*Ziel der Übung:*
Mit welchem ähnlich klingenden Verb bringt der Textauszug den Namen Jakob in Verbindung?

Esau, der zwischenzeitlich auf der Jagd war und erschöpft nach Hause kommt, bereitet das vom Vater gewünschte Essen zu und bringt es ihm in der Hoffnung auf den in Aussicht gestellten Segen (V. 30f.). Auch hier folgt die Frage des Vaters: „Wer bist du?“ (V. 32). Als Isaak hört, dass es Esau ist, reagiert er schockiert. Der Betrug ist nun offenbar, wobei noch unklar ist, wer davon profitiert hat, und Esau ist maßlos enttäuscht (V. 33): Er schreit buchstäblich auf und ist verbittert über das, was ihm angetan wurde. Sein Wunsch „Segne auch mich“, ist Ausdruck völliger Verzweiflung (V. 34). Vater und Sohn wissen nun um das listige Tun Jakobs. In einem doppelten Wortspiel wird es festgehalten: „Zu Recht ist sein Name Jakob, denn er hat mich nun zweimal betrogen. Meine Erstgeburt hat er genommen, und siehe, nun hat er meinen Segen genommen“ (V. 36).

Diese Worte bringen den Namen Jakob mit dem ähnlich klingenden Verb ʿāqaḇ „betrügen“ in Zusammenhang, und steigern die Aussage noch durch das Wortspiel bəḵôrāh „Erstgeburt“ und bərāḵāh „Segen“. Diese doppelte Paronomasie unterstreicht die Bedeutung des Gesagten. Isaak rekapituliert daraufhin den über Jakob ergangenen Segen in umgekehrter Reihenfolge, um schließlich auf dessen ausdrückliche Bitte hin auch Esau mit einem Segen (!) auszustatten (vgl. dazu WILLI-PLEIN 2002); doch dieser Segen bleibt hinter dem für Jakob weit zurück (V. 37–40). Wichtig ist, „dass in der Geschichte vom Isaak-Segen (…) alle fünf Sinne einbezogen werden, entweder durch den Erzähler oder durch die beteiligten Personen“ (BAR-EFRAT 2006, 31): Das nachlassende Sehvermögen Isaaks, das geschmackvolle Essen, der Tasttest Isaaks bei Jakob, das Hören der Stimme Jakobs und das Riechen an seinen Kleidern – all dies spielt bei der Durchführung des Betrugs eine wichtige Rolle.

*Erfasste Daten:*
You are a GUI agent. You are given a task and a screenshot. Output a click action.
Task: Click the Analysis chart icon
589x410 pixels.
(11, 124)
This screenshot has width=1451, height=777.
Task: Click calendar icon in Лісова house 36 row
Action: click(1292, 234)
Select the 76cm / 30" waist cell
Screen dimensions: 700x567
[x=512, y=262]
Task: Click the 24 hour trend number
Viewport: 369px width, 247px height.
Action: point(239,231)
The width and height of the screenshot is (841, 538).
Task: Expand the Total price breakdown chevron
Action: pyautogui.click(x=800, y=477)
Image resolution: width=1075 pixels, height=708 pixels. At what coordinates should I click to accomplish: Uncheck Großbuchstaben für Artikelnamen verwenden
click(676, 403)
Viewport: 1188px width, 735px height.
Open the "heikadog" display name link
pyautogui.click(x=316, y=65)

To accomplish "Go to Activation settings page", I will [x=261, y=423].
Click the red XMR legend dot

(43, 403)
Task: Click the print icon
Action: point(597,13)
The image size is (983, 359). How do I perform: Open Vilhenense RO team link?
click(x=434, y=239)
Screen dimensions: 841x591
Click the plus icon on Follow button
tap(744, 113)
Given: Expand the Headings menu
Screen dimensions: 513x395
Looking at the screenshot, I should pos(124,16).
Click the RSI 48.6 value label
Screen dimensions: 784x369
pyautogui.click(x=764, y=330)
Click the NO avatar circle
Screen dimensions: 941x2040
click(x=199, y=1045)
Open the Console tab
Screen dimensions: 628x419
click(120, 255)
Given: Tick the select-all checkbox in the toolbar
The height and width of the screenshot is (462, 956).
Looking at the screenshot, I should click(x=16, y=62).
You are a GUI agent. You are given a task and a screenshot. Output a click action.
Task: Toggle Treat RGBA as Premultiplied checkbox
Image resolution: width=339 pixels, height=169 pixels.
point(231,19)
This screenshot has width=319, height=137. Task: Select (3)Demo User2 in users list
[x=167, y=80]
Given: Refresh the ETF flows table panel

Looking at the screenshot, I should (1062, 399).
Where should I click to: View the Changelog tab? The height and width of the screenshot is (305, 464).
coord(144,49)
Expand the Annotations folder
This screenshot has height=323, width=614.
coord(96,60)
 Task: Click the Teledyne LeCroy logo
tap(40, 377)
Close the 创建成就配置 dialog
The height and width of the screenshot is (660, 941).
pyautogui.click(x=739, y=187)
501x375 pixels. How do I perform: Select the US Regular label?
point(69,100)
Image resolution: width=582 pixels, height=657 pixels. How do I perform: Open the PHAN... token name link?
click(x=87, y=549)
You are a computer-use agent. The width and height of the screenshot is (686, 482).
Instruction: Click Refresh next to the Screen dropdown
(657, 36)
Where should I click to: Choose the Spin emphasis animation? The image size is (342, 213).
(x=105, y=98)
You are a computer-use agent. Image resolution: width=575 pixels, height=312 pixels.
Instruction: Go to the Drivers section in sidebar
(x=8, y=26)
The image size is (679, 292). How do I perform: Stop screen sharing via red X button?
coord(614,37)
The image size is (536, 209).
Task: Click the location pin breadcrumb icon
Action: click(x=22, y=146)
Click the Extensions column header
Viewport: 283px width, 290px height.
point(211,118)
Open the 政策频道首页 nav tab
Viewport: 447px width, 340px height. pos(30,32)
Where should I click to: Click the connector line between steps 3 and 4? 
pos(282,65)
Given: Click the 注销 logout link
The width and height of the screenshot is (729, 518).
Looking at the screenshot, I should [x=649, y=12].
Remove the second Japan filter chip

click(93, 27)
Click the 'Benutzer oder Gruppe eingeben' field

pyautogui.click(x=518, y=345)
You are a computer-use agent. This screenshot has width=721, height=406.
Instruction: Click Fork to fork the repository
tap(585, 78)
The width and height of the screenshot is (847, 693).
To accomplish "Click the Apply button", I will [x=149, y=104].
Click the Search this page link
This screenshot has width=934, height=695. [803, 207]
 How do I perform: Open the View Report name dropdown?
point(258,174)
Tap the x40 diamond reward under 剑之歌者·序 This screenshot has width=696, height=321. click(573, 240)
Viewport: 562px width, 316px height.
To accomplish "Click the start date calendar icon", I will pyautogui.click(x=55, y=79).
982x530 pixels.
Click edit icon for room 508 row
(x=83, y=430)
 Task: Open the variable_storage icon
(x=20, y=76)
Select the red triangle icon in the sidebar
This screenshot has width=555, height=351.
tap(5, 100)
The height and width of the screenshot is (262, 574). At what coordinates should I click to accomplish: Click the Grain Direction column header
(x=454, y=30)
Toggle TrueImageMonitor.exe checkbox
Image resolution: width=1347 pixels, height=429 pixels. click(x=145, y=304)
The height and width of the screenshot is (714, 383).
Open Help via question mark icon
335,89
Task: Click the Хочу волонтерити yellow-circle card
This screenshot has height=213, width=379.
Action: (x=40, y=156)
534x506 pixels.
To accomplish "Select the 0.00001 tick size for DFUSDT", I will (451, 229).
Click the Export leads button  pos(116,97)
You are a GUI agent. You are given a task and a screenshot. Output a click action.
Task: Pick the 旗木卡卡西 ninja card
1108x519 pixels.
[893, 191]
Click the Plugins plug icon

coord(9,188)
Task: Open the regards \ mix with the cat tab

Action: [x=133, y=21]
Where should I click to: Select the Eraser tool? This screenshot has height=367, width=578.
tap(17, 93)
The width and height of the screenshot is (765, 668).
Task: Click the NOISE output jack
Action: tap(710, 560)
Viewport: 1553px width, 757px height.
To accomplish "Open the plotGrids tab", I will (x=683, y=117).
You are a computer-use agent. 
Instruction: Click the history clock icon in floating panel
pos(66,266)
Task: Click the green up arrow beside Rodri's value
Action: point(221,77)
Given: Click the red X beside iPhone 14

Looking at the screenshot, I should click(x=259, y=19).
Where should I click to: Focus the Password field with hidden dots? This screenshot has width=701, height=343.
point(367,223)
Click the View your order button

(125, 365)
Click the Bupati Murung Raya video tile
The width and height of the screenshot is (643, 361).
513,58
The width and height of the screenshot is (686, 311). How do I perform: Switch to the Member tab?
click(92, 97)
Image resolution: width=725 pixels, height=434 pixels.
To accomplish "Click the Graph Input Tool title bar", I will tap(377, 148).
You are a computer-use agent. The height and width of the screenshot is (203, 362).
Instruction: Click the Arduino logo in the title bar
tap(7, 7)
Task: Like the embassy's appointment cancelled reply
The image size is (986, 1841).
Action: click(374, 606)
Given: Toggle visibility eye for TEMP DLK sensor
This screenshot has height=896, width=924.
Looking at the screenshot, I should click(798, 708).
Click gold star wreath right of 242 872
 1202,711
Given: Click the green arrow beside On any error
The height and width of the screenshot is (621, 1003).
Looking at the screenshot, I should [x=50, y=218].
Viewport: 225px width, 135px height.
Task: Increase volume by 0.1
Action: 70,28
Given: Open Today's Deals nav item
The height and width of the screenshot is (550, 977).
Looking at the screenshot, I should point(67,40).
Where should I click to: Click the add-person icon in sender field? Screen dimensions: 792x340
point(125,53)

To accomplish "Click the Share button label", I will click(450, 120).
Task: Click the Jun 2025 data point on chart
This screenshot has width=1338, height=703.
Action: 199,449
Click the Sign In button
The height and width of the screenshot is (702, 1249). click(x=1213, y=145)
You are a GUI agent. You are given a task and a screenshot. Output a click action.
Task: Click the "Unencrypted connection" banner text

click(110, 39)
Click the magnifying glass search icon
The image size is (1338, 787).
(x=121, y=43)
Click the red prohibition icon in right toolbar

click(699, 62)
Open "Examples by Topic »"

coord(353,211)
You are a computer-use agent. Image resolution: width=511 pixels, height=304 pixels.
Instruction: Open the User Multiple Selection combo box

*Lösung der Aufgabe:*
Mit dem Verb ʿāqaḇ „betrügen“.